Molten alumina is a bit weird, I'm not sure whether it's thick and sticky or thin and sticky. I guessed the first, the latter seemed more in tune with what happened - but I haven't worked it out. Getting the tube to blob and seal over was unexpectedly hard, or rather it didn't go as expected - but by no means impossible.

To stop the tube cracking, get an insulating firebrick, grade 26 or better (grade 23 won't do), drill a deep hole a couple mm larger than the alumina tube, and insert the tube so only a cm or two are showing. Surround the tube end at a distance of an inch or so with some extra bits of firebrick to form a hearth. It helps to be able to turn/rotate the tube/hearth.

Oxy/MAAP (real MAPP, not propylene), 1/4 by 1/8 Omegatite 450 99%+ impervious alumina thermocouple protection tube, j26 firebrick.

For reference, if anyone is interested.

Now, how do you weld miniscule 0.005" 0.0125mm tungsten/rhenium thermocouple wires together?

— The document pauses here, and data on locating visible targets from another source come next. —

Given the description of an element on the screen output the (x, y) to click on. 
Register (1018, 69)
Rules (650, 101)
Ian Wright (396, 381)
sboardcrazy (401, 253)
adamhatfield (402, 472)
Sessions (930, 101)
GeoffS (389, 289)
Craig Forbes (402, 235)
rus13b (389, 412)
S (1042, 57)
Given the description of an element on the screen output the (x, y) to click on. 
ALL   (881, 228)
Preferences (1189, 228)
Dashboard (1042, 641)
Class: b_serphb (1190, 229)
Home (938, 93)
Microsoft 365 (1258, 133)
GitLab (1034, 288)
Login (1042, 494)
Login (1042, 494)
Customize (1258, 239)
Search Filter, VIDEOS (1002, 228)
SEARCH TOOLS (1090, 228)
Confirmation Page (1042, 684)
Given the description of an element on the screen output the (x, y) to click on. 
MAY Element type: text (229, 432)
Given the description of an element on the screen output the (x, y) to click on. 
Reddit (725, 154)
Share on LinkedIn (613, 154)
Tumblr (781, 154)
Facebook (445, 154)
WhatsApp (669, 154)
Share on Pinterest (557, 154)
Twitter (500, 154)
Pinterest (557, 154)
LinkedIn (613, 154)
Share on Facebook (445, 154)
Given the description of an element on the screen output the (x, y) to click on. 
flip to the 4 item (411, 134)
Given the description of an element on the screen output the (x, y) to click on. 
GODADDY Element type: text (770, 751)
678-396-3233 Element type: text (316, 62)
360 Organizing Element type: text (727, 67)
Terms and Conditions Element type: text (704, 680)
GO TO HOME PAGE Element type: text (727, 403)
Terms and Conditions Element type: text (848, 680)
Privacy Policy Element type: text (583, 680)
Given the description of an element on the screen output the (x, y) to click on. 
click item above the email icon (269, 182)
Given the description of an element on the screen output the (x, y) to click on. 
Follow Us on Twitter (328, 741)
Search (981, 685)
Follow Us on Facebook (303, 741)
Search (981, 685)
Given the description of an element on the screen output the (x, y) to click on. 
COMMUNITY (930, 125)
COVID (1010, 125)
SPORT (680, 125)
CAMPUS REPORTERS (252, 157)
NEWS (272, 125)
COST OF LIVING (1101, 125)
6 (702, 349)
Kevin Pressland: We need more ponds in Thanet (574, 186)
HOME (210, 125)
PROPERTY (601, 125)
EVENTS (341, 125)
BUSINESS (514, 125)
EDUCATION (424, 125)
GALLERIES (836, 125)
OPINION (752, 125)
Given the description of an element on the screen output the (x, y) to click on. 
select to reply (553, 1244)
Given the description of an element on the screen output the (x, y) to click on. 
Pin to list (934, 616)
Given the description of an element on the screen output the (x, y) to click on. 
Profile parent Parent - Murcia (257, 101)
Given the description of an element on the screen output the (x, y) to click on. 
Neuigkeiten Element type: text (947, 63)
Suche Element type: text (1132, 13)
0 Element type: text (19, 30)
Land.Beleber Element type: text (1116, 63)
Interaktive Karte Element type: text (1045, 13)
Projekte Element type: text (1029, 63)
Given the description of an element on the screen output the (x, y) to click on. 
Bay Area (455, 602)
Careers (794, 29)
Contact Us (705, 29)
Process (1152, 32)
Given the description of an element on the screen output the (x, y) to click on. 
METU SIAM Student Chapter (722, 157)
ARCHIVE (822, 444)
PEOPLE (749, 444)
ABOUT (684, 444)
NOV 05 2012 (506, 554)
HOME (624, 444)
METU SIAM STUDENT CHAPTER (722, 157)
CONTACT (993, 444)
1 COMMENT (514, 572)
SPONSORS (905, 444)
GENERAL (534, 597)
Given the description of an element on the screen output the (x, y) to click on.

Anyone know of a source of tungsten tube, about 3mm OD, in 6" lengths? They make 1" lengths for fishermen...

-- Peter

Reply to
Peter Fairbrother

The traditional method is to twist the ends together and use capacitor discharge between both cores commoned together and a piece of platinum, tungsten, graphite, whatever is appropriate.

Voltage and capacitor size are subject to experimentation.

regards Mark Rand

Reply to
Mark Rand

I've done it successfully in the past using an oxy-acetylene flame, but with fine wires you do have to be careful not to melt the lot !

Andrew

Reply to
Andrew Mawson

When I've looked into it what I found indicated a capacitor discharge between the thermocouple wires and typically a graphite plate shielded in a tube with an argon atmosphere.